By Emily MacKinnon
Pothole season is upon us and already Halifax crews are starting to repair the damage inflicted on roads this winter. This year, Haligonians will pay more for approximately the same amount of repairs as previous years.
The difference, the provincial government awarded the pothole repair contract to the highest bidder instead of the lowest.
The Halifax region pays around $250,000 annually for pothole repair, a sum that is largely paid for with citizens’ tax dollars. Each year, the Halifax region accepts bids from multiple construction companies who are all vying for the pothole maintenance contract.
This year, instead of awarding the contract to the lowest bidder, Darrell Dexter’s government gave the contract to the highest bidder. While no one at the Department of Transportation and Public Works was willing to comment on how much of a difference there was between the highest and lowest bids, secretary Lisa Richards says it was “slightly more” than 2010’s contract of $262,000.
“I think, when it comes down to it, it was a question of quality versus price,” says the Minister for Transportation and Infrastructure Renewal, Bill Estabrooks. “The decision that was made was not a light one, and all contributing factors had to be considered.”
As with snow removal, pothole repair starts on major arteries into the city and then expands outward to the more rural communities. Nell Davies, a resident of Upper Tantallon, says her neighbourhood is in dire need of “crater recovery” but she knows the downtown core takes priority.

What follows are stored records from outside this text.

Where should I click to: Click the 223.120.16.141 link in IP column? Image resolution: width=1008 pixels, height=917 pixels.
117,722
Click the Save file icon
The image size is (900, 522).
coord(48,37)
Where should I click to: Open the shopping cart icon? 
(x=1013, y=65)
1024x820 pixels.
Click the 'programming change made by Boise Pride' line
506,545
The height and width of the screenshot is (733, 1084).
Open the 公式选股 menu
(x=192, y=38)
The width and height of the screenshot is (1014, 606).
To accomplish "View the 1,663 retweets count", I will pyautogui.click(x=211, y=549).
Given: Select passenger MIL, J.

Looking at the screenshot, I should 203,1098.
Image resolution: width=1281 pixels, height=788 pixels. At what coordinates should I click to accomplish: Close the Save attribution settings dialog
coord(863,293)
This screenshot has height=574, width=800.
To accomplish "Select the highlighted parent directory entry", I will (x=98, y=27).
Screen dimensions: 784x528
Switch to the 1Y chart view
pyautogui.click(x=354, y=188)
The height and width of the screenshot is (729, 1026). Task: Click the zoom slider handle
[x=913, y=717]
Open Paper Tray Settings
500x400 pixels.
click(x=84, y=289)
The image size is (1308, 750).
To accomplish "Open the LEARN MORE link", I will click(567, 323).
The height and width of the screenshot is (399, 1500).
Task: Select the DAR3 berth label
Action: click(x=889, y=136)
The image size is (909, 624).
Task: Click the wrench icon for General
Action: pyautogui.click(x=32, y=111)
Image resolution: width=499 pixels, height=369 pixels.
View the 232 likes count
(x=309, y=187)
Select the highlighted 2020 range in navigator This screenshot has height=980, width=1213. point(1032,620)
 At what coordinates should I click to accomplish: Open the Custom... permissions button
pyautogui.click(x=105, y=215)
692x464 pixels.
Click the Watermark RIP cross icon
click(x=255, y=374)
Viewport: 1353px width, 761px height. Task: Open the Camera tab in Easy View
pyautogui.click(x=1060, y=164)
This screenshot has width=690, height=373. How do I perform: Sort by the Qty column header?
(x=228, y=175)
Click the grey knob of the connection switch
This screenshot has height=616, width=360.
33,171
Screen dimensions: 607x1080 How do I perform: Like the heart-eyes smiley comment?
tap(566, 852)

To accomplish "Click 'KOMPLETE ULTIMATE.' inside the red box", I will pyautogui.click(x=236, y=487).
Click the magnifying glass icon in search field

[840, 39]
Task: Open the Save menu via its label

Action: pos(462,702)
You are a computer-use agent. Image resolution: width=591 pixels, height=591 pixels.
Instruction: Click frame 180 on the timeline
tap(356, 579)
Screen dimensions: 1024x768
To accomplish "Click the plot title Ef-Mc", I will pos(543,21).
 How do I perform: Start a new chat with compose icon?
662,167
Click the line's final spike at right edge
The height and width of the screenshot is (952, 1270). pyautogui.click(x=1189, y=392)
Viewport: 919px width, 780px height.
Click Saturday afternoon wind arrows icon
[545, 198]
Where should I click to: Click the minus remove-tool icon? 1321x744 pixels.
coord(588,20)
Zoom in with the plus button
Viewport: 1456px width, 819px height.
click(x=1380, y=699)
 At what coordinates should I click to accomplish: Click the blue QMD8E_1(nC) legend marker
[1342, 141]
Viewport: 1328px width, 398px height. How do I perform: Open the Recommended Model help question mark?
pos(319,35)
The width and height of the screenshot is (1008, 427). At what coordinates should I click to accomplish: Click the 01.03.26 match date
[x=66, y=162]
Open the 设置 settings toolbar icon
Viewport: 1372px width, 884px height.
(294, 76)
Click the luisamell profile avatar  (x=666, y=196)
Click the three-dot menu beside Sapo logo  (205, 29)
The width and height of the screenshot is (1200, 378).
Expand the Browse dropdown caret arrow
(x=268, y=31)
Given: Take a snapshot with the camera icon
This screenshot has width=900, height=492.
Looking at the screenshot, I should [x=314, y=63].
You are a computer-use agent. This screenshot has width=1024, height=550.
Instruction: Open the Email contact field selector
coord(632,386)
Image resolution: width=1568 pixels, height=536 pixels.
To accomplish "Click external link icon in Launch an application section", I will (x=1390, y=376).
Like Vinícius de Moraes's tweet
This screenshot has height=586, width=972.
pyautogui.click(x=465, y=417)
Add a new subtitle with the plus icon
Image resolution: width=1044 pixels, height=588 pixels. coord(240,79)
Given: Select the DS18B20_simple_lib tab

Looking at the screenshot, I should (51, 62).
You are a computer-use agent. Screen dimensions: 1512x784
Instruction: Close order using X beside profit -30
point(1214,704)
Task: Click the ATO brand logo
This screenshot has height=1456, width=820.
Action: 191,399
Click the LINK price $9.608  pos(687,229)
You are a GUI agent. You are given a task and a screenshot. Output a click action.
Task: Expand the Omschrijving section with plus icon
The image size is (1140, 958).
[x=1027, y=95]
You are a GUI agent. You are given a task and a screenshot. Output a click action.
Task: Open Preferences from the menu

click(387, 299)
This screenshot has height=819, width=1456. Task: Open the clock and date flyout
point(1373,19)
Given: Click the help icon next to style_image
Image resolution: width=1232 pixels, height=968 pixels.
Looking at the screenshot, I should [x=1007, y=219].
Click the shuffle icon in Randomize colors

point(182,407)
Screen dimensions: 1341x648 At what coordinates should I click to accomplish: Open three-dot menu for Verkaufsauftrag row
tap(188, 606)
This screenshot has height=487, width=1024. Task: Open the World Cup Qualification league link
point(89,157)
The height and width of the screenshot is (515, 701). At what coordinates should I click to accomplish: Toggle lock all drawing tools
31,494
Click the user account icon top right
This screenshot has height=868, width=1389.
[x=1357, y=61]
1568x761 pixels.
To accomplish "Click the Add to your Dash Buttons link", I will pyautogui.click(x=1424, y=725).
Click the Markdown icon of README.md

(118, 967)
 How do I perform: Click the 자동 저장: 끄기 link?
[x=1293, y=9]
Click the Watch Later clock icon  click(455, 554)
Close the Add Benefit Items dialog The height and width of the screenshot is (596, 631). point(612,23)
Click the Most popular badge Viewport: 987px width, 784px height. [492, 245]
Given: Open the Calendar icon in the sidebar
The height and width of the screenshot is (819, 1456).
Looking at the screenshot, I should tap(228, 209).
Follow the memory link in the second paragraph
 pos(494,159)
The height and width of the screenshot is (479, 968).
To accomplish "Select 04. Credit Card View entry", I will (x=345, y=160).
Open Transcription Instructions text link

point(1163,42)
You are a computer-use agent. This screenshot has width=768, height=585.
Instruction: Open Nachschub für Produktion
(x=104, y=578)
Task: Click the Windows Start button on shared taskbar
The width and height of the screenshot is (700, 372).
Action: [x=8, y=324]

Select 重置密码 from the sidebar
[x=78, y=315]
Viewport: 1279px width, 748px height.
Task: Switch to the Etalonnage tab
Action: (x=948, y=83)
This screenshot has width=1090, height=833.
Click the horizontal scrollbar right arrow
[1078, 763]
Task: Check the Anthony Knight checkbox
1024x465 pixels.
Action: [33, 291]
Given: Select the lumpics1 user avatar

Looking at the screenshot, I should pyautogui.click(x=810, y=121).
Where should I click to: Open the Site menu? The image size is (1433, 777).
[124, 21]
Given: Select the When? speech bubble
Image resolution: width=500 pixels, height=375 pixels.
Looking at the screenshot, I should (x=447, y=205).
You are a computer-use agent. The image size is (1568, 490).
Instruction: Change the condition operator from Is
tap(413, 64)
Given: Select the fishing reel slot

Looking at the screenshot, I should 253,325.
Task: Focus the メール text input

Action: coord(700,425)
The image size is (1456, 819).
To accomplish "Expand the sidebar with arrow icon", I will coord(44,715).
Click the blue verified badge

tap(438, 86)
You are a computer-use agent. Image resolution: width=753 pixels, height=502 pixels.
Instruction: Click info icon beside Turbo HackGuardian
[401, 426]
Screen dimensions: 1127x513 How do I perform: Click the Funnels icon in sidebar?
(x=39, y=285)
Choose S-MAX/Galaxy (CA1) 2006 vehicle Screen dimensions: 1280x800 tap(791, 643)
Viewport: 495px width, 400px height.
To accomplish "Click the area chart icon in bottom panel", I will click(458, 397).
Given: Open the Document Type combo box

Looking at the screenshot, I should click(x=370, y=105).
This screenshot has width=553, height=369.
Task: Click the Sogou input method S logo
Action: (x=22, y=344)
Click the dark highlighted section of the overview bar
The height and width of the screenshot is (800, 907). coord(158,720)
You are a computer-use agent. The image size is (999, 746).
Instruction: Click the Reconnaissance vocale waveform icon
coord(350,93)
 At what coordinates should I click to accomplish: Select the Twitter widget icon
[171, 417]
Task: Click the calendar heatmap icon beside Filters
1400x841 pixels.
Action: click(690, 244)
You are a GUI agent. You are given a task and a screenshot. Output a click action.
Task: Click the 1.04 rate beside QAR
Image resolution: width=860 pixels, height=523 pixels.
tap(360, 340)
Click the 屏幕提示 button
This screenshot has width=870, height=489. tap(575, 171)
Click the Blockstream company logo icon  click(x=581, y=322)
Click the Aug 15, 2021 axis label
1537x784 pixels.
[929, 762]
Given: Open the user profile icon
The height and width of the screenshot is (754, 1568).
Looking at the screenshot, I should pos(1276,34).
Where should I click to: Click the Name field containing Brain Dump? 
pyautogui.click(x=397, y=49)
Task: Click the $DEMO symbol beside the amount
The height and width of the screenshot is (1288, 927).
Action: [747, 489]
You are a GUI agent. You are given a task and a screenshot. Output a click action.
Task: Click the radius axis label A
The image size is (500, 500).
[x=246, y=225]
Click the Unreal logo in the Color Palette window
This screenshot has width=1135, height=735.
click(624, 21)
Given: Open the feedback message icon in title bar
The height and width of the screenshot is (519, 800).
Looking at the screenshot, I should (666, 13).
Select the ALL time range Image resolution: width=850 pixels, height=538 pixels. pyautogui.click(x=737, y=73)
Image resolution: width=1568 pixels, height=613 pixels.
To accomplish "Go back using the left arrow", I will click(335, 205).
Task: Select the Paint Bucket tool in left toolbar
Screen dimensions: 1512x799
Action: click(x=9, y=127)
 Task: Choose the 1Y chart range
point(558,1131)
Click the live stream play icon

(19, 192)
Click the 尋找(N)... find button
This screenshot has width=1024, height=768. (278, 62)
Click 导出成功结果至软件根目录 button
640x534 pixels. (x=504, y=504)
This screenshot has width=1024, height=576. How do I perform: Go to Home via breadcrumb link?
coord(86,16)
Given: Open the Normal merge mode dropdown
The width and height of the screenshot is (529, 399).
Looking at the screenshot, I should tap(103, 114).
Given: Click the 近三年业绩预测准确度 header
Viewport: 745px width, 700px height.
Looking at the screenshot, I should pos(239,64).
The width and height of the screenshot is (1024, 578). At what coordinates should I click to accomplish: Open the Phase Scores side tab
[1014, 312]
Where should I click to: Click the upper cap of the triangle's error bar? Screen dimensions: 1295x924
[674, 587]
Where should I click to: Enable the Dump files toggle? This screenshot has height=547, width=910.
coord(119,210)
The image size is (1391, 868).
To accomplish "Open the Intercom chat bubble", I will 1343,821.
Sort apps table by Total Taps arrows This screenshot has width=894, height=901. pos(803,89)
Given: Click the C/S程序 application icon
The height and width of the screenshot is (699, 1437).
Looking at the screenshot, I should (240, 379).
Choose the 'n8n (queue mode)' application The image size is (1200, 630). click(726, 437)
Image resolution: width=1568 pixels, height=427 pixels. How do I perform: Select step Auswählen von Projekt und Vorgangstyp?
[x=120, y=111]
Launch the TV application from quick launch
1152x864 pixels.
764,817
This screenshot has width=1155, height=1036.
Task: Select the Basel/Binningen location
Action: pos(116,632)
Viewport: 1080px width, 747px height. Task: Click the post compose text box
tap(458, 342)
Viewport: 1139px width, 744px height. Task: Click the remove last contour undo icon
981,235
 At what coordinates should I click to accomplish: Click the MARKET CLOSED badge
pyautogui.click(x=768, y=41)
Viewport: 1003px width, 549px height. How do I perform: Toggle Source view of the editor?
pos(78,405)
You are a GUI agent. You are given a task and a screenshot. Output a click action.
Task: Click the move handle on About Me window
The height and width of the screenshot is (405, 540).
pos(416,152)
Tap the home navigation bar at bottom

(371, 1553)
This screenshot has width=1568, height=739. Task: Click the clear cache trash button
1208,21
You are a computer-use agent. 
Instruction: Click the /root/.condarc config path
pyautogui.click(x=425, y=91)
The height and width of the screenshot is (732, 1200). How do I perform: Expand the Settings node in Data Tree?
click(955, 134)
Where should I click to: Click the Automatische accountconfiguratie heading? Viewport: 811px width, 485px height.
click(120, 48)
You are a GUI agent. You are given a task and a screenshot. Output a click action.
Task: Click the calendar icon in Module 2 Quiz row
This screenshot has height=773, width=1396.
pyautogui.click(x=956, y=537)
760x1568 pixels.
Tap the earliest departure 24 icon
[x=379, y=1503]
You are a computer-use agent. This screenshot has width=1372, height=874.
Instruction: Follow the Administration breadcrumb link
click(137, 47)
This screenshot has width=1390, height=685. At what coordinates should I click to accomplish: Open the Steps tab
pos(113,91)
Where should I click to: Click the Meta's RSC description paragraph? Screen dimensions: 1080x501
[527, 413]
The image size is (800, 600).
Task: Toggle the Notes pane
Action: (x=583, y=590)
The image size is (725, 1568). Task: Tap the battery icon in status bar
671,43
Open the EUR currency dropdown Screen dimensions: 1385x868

“It’s really too bad, you know. I personally think our roads are in worse condition than, say, Barrington Street or Agricola, but I guess that’s because I live out here,” she says.
Bob Young, with Halifax’s Public Works Department, says he knows it can be frustrating, but the department is doing its best to fill all the craters. “People have to understand the magnitude of the work,” he says.
Last year, Young’s crews used 15 tonnes of asphalt to repair only six of the main roads around the Halifax region. “We’re getting there as fast as we can,” he says, “but it’s a lot of work.”
Crews are now working from 11 p.m. to 7 a.m. and from 7 a.m. to 3 p.m. daily, weather permitting.